Portanto, antes de simplesmente assumir noções dadas de normalidade e de


diferença, parece produtivo refletir sobre os processos de inscrição dessas marcas. Não

se trata de negar a materialidade dos corpos, mas sim de assumir que é no interior da
cultura e de uma cultura específica que características materiais adquirem significados.

Como isso tudo aconteceu e acontece? Através de que mecanismos? Se em tudo isso
estão implicadas hierarquias e relações de poder, por onde passam tais relações? Como

se manifestam? Não, a diferença não é natural, mas sim naturalizada. A diferença é


produzida através de processos discursivos e culturais. A diferença é ensinada.
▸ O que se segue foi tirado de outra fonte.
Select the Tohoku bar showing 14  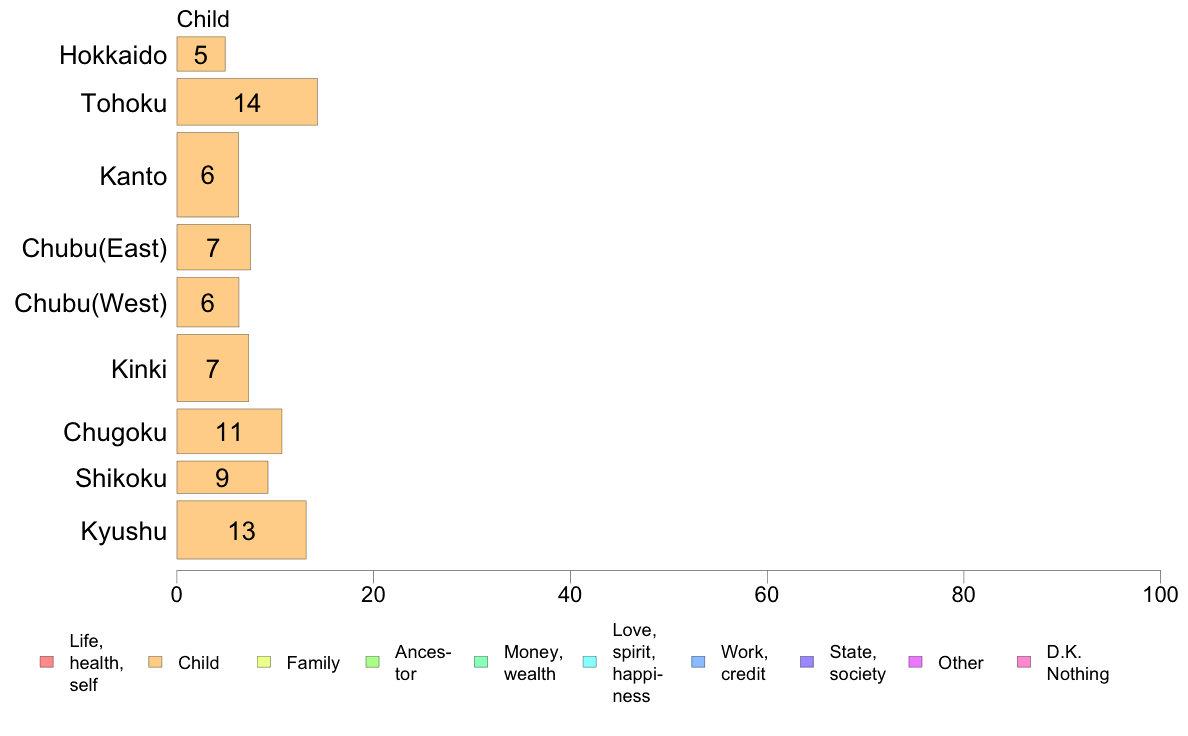point(247,102)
Aprendemos a viver o gênero e a sexualidade na cultura, através dos discursos


repetidos da mídia, da igreja, da ciência e das leis e também, contemporaneamente,

através dos discursos dos movimentos sociais e dos múltiplos dispositivos tecnológicos.
As muitas formas de experimentar prazeres e desejos, de dar e de receber afeto, de

amar e de ser amada/o são ensaiadas e ensinadas na cultura, são diferentes de uma
cultura para outra, de uma época ou de uma geração para outra. E hoje, mais do que

nunca, essas formas são múltiplas. As possibilidades de viver os gêneros e as


sexualidades ampliaram-se. As certezas acabaram. Tudo isso pode ser fascinante, rico e

também desestabilizador. Mas não há como escapar a esse desafio. O único modo de
lidar com a contemporaneidade é, precisamente, não se recusar a vivê-la.